Pilla Vares diz ainda que a interiorização vai ocorrer nos moldes do Orçamento Participativo. As plenárias regionais serão realizadas até 23 de maio (a última será em Carazinho) e, posteriormente, ocorrerão as plenárias temáticas. Apartir delas, está programada a constituição de núcleos e a realização do Fórum Regional de Cultura, que deve acontecer em julho. O secretário espera em agosto estar implementando as propostas discutidas pelas comunidades eleitorais do estado.
O produtor cultural Alexandre Coelho, no entanto, acredita que será necessário muito mais que isso. “Precisamos fomentar. Não adianta somente assinar embaixo a liberação da verba (se referindo a Lei de Incentivo à Cultura – LIC), nem ficar levando os espetáculos de um lado para outro”. Segundo ele, mais importante é fazer com que a produção cultural local seja ativada, que o setor possa ter ações constantes e produzidas pela comunidade.
Beatriz Araújo questiona ainda o tipo de espetáculo que é levado ao interior, representante do que ela chama de “tribo cultural” de Porto Alegre. é para evitar que somente os espetáculos da capital sejam levados ao demais municípios que, no ano passado, a produtora Manuela Jacques, através de leis de incentivo federais e com o patrocínio de uma empresa privada, levou a seis municípios da zona sul do estado o balé “A Flor do Sal”, de um grupo de dança de Pelotas. “Esta é a verdadeira interiorização da cultura”, garante Manuela.
A própria LIC, mecanismo pelo qual muitos espetáculos foram levados para outros municípios do Rio Grande do Sul, também é questionada.
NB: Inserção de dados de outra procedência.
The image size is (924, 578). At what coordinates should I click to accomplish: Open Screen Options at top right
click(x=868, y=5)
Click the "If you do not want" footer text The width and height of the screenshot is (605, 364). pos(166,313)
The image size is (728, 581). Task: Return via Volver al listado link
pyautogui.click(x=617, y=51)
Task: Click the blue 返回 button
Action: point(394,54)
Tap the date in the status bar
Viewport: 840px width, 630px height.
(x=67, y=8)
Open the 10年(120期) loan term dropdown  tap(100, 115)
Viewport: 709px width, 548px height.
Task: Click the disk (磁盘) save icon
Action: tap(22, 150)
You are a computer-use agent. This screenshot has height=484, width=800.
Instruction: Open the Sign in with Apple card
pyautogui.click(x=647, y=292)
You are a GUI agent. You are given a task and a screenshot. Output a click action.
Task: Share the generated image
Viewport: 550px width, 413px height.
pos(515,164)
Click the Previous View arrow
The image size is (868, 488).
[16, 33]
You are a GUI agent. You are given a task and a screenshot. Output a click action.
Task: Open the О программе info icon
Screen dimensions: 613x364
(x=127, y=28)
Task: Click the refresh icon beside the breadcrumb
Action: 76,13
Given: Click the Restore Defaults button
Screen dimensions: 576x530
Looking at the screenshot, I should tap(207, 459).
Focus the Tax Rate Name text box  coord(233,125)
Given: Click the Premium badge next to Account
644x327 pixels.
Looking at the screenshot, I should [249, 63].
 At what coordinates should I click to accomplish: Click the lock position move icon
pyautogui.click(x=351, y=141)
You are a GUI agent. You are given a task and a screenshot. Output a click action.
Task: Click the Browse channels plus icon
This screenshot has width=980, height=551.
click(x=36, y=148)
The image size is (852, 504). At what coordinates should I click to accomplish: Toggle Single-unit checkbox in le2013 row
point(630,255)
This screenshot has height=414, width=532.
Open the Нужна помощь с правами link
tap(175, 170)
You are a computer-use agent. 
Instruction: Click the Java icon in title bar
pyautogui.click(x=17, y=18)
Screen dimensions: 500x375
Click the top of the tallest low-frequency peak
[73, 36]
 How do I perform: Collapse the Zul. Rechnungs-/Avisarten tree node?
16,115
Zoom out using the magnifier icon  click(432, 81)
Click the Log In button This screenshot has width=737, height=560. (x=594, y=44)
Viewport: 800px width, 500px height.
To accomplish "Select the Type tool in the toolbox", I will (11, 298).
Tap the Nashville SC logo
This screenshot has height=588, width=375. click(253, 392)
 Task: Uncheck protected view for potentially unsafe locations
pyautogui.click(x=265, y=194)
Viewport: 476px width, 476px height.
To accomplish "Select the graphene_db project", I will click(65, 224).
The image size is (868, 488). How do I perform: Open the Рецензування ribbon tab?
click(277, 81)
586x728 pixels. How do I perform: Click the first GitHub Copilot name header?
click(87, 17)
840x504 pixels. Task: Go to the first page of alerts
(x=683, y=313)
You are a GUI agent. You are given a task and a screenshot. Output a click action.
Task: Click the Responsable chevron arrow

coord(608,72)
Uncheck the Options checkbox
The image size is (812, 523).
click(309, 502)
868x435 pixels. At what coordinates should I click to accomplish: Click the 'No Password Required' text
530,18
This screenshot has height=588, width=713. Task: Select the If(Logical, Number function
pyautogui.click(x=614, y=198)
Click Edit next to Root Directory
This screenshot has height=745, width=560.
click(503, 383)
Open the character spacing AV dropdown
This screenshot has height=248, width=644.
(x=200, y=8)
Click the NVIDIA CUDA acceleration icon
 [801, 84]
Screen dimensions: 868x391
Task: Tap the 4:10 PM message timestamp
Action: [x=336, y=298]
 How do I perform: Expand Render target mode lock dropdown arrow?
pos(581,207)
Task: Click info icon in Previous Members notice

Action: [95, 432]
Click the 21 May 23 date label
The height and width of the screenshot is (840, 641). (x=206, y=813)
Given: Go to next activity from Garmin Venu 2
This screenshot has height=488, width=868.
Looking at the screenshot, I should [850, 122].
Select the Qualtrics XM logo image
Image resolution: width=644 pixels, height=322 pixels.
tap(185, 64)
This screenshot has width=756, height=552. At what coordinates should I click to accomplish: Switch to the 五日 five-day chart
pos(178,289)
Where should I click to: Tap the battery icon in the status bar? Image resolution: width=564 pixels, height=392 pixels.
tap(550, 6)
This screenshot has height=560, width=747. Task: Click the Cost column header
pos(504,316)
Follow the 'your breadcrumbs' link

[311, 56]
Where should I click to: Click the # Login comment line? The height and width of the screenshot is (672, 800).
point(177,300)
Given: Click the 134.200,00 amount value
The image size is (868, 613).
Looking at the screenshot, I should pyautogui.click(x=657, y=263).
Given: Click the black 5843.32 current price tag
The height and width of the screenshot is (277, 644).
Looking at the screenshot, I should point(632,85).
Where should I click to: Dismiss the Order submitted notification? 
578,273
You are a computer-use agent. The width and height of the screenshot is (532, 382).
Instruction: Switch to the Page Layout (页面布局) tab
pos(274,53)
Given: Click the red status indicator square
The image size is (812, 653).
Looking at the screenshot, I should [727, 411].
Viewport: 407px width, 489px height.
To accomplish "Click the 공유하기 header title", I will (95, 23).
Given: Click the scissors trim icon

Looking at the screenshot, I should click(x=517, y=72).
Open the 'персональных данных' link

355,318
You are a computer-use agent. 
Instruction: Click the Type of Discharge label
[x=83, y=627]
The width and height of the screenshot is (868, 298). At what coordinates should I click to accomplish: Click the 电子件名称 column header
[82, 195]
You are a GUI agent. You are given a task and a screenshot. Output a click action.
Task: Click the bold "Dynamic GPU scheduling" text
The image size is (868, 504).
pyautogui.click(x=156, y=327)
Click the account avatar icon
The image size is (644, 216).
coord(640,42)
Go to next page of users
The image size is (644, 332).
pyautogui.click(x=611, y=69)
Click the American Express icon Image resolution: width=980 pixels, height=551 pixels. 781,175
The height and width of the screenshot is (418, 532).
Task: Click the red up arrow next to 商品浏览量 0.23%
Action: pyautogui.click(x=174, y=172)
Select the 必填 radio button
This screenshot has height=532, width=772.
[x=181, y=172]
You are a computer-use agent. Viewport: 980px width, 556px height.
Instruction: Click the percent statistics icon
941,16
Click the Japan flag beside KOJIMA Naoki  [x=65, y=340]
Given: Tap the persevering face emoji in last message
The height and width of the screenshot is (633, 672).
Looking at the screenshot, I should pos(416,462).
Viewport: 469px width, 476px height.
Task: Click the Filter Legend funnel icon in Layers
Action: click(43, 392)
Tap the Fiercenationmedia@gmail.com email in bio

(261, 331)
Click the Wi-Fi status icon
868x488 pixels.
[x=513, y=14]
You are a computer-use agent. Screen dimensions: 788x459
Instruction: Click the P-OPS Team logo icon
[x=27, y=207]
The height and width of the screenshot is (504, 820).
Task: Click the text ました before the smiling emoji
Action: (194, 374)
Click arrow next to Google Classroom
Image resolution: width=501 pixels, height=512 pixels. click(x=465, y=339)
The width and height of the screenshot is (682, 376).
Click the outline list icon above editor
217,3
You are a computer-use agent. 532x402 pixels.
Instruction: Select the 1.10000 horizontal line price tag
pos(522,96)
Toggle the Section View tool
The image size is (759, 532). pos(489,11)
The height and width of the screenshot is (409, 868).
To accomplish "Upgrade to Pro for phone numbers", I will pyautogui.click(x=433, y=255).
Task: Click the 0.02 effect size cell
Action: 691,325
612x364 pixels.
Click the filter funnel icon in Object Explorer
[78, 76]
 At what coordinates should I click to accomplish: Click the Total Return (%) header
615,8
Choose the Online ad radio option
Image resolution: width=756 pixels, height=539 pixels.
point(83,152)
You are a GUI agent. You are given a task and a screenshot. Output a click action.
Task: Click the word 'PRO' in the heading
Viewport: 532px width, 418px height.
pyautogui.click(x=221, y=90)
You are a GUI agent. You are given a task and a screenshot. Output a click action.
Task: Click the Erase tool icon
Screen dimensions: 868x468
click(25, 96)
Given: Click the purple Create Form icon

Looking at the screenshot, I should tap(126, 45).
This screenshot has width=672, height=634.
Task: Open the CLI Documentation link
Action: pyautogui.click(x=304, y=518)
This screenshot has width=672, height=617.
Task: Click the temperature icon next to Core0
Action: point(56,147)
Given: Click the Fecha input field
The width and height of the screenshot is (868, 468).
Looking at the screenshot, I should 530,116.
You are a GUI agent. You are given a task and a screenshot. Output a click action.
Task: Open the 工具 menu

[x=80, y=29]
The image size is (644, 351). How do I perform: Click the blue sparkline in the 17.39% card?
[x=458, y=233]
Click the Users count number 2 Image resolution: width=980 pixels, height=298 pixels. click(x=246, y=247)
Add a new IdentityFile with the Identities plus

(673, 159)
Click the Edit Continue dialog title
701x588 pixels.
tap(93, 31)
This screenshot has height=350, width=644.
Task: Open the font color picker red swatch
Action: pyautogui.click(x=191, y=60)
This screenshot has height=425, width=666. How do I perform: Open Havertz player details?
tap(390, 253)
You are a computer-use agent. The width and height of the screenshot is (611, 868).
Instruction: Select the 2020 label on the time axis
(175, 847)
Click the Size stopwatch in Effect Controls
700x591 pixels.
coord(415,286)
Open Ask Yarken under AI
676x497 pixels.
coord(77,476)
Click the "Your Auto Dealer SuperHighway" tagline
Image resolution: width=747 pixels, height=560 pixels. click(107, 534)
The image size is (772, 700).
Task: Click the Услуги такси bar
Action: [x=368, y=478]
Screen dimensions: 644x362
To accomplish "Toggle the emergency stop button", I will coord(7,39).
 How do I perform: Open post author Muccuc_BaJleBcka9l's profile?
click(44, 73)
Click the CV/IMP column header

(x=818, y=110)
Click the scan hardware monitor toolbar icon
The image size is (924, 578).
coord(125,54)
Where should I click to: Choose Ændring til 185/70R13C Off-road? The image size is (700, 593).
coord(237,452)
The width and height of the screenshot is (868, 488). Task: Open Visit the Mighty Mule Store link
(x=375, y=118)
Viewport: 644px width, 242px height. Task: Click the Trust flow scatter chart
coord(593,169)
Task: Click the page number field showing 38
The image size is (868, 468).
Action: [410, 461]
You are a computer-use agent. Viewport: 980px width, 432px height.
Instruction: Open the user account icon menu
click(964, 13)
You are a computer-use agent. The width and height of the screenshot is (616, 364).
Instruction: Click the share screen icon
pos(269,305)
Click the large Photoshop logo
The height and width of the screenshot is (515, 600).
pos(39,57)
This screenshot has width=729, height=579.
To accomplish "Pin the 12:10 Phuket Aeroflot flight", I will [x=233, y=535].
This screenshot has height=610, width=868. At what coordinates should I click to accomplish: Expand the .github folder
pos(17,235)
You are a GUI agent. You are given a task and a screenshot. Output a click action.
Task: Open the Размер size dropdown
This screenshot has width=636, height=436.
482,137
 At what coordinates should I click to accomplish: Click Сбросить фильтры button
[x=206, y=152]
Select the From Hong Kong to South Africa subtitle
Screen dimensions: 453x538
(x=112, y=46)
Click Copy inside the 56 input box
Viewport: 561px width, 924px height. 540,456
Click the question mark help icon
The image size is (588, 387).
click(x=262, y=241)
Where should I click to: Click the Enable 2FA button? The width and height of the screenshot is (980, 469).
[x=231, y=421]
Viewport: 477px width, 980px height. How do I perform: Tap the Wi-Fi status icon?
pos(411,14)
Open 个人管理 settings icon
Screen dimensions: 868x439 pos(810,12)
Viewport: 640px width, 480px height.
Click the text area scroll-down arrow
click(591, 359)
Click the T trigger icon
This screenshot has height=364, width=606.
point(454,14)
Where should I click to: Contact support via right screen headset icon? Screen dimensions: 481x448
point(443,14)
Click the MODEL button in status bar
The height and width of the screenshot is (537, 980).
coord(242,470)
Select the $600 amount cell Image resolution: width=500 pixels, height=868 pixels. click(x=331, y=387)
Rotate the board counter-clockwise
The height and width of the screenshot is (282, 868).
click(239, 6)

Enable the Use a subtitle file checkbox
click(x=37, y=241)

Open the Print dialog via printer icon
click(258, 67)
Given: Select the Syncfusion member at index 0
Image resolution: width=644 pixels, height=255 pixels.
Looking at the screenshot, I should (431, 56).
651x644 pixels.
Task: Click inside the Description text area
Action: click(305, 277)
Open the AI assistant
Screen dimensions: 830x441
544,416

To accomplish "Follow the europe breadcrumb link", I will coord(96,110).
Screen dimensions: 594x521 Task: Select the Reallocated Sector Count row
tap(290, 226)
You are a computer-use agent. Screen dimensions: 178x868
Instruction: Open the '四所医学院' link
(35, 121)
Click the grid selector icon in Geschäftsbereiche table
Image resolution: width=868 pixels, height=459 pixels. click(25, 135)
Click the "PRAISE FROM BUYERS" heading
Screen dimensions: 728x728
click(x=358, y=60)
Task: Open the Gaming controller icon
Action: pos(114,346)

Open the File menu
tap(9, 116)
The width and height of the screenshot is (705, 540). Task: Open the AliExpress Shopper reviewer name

Coelho diz que grandes produtores têm a lei a seu favor e acabam “mordendo os consumidores” com preços exorbitantes. Segundo ele, é um absurdo que um balé seja patrocinado pelo estado, através de LIC, e seja oferecido somente à elite. Para Manuela Jacques, a lei é excludente, já que somente as grandes empresas têm condições de patrocinar os eventos. Ela afirma que os pequenos comerciantes acabam não investindo na cultura local. Por outro lado, Coelho vê como ponto positivo da lei a rigidez na liberação das verbas que, segundo diz, acaba com a pirataria e com as fraudes.
O produtor vai mais além. Diz que em todo o estado não há política cultural nem no interior, nem na capital. Segundo ele, as ações desenvolvidas em Porto Alegre são patrocinadas pelo município e não pelo estado. Em Pelotas a situação é ainda mais crítica, pois a administração abandonou há quatro anos os projetos da área. “Estou me sentindo na sala de espera. Se não mudar a situação, haverá novo êxodo cultural”, prevê.